Вл. Бехтеев (так себе), Алексей фон Явленский (очень хорошо!), Марианна фон Веревкина (так себе), Франц Марк (ничего), Август Макк (хорошо), Арнольд Шомберг (так себе), Пауль Клее (очень хорошо!), Василий Кандинский (хорошо), Габриель Мюнтер (так себе).
«Адье, тебе, премудрый берендей!»
Католический Ноэль мы простояли в соборе. Потом нас принял Джон Дорнберг. Он развелся с Юттой, но по-прежнему жил неподалеку, навещая сына. Жил он потертым холостяком. Стены квартиры украшали картины Вали Воробьева, напоминая, что эстетические вкусы хозяина не меняются с переменой государственных границ. Ни галерей, ни художников Мюнхена он не знал. Его занимала биография Леонида Ильича Брежнева и его днепропетровских приятелей. Через год или полтора вышла книжка с его розысками на «днепропетровскую мафию». Новый 1976 год мы встречали в югославском ресторане. Приглашал и платил Джон Дорнберг. Уютное местечко. Слышна русская речь и цыганская гитара. Весь ресторан дружно и по-русски кричал: «С Новым годом!» К нам подсел завсегдатай кабаков Леонид Иванович Барат, отставной полковник американской армии.

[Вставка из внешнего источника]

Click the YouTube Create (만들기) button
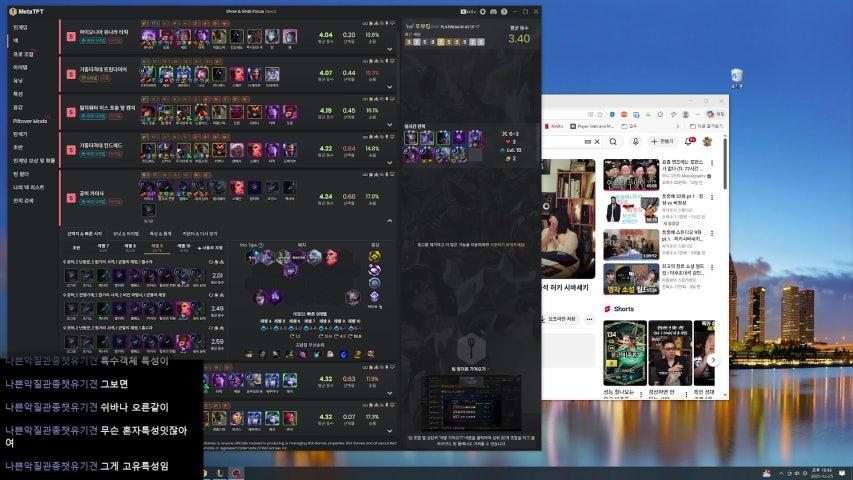 tap(662, 142)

Говорливый полковник, несмотря на хорошую американскую пенсию, держался монархических взглядов и считался в Мюнхене знатоком казачьего вопроса. Сам из рода казаков Баратовых, в эмиграции он сократил для благозвучия свою фамилию, Леонид Иваныч читал лекции в кружке мюнхенских друзей, бывал в Брюсселе у своего приятеля капитана Василия Орехова, в Париже у капитана Соловьева, членов салонного объединения «русских националистов», давно потерявших свой политический вес. Не дурак выпить и поболтать, Барат много мне поведал в тот чудный, новогодний вечер.
Казачьими войсками в Европе, совершенно отдельной воинской дивизией, командовал немецкий генерал фон Панвиц, ставший Атаманом казачьего воинства. В местечке Ленц казаки попали в американский плен, но союзники, верные договору со Сталиным, выдали их Москве. Атамана фон Панвица с рядом видных казачьих офицеров повесили в 1946 году в Москве.
Сам Барат потерял родителей на выдаче, но сумел сбежать к американцам и вступить добровольцем в подсобную часть. Его сразу погнали в Корею, где он храбро сражался с коммунистами, получил повышение в чине и награды. Оттуда его перебросили на охрану панамского канала, с канала опять в Европу, в Брюссель. Четверть века Барат не выходил из боевой службы. Будучи на службе, женился на немке, и осел в Мюнхене, последнем этапе его службы в армии США.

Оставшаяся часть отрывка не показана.